Sul listino, in evidenza Nexi (+5,91% a quota 3,582 euro per azione) dopo il via libera del consiglio di amministrazione di Cdp Equity alla possibilita’ di incrementare la partecipazione entro il limite massimo del 29,9%. Bene anche Buzzi +3,27%, Stellantis +2,73% e Avio +5,46%. In rosso i petroliferi in scia del calo del prezzo del greggio: Eni -2,02%, Tenaris -0,95%, Saipem -0,73%. Tra gli altri energetici, Enel a +1,09%.
Positivo il lusso: Brunello Cucinelli +1,85% e Moncler a +1,24%. Tim sale dello 0,72%. Per quanto riguarda i finanziari, Unicredit guadagna il 2,70%, Intesa Sanpaolo +1,78%, Mps +0,61% e Generali a -0,18%.

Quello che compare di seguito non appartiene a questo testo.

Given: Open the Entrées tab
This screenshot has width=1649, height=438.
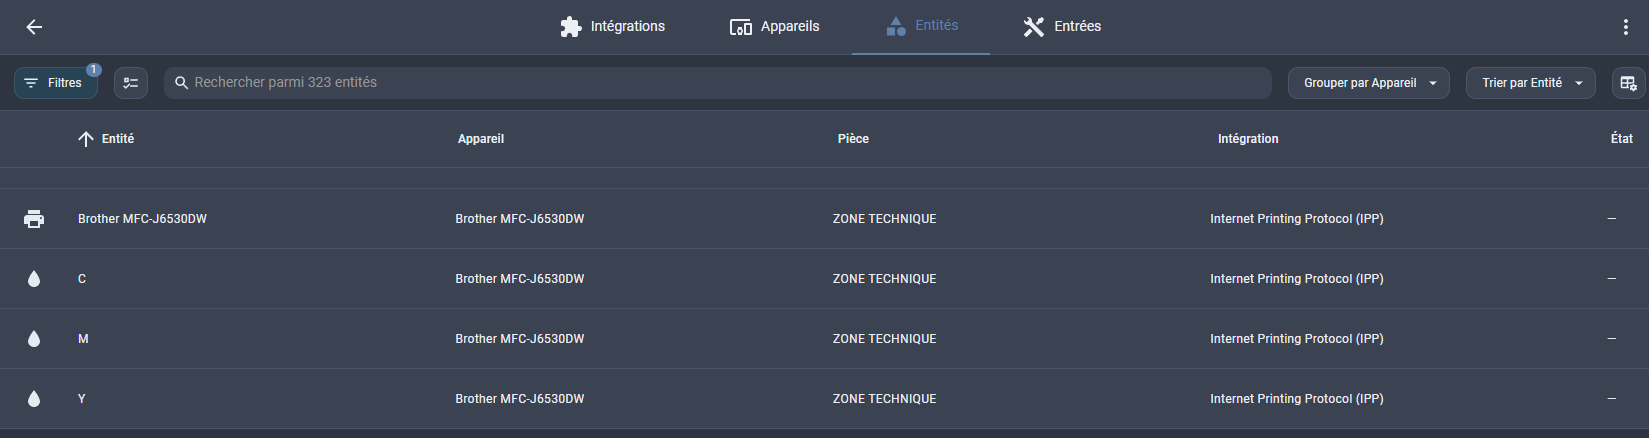Looking at the screenshot, I should (1062, 27).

L’attenuarsi delle tensioni geopolitiche si riflette sull’obbligazionario: il differenziale tra Btp italiani e Bund tedeschi si posiziona a 72 punti base, contro i 71 punti dell’apertura e con i tassi dei rendimenti in ribasso al 3,37%.
Le prospettive di pace in Medio Oriente, nonostante Trump abbia frenato sulla tempistica, rafforzano inoltre l’euro sul dollaro che ora passa di mano a 1,1643 in progresso dello 0,35%. La moneta unica e’ in rialzo anche rispetto allo yen venendo scambiata a 185,06 in aumento dello 0,18%. Dollaro/yen a 158,93: il biglietto verde perde sulla valuta nipponica lo 0,16%.